Even those excited by the iPhone and likely to block their ears to the derisive hoots above, even they must allow themselves honestly to accept its drawbacks. Text entry is, despite the spine-tingling brilliance of a creepily accurate auto-correct facility, clumsy. There are perhaps a dozen niggles of that nature (though the camera isn’t one: the iPhone’s lowly 2-megapixel snapper easily outperforms higher-spec rivals). So what’s to set against these drawbacks?

Beauty. Charm. Delight. Excitement. Ooh. Aah. Wow! Let me at it.

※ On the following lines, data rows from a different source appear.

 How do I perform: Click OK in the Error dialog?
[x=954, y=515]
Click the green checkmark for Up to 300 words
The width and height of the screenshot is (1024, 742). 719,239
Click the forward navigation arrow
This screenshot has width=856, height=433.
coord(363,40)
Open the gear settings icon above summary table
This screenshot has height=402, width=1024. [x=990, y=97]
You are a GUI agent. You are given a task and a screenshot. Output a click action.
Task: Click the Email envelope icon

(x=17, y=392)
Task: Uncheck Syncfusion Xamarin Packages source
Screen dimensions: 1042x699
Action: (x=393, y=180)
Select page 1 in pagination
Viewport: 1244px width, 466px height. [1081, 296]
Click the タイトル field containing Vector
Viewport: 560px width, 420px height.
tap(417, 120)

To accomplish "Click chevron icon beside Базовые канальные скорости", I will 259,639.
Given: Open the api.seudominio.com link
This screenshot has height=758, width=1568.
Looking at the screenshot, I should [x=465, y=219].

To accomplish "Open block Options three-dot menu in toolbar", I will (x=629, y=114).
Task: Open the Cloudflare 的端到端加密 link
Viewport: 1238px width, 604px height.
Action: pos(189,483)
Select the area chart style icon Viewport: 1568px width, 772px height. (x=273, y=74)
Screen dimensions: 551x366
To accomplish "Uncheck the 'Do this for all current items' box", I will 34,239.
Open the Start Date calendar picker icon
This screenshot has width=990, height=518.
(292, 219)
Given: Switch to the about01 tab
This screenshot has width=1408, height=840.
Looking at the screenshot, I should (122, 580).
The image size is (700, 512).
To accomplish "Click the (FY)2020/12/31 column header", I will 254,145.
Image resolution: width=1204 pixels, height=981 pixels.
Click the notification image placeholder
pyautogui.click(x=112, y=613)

Lovely stuff. Smart move on the part of the Guardian to snap him up as a columnist.

Lest we forget…

… what Steve Ballmer is really like.

And here is The Word of Ballmer:

“Optimism is a force multiplier. It reminds us all as leaders that while you want to be very realistic – you could never put on rose-coloured glasses and not see the situation where you are precisely – on the other hand, if leaders can’t see a path to success, and cannot be fundamentally optimistic, no matter what the odds, it is hard for an organisation as a whole.

“Whether our stock price has been flat for five years, despite the fact I think we perform well – optimism, optimism,” he chants, clicking his fingers.

“Am I realistic about what is going on and yet optimistic about our future, whether it is share price, innovation, competitive situations? When you are behind you have to say, ‘We can catch those guys’. When you are ahead you have to be able to say, ‘We can keep ahead of those guys’. And yet they both require a certain form of optimism, tempered with the right kind of reality.”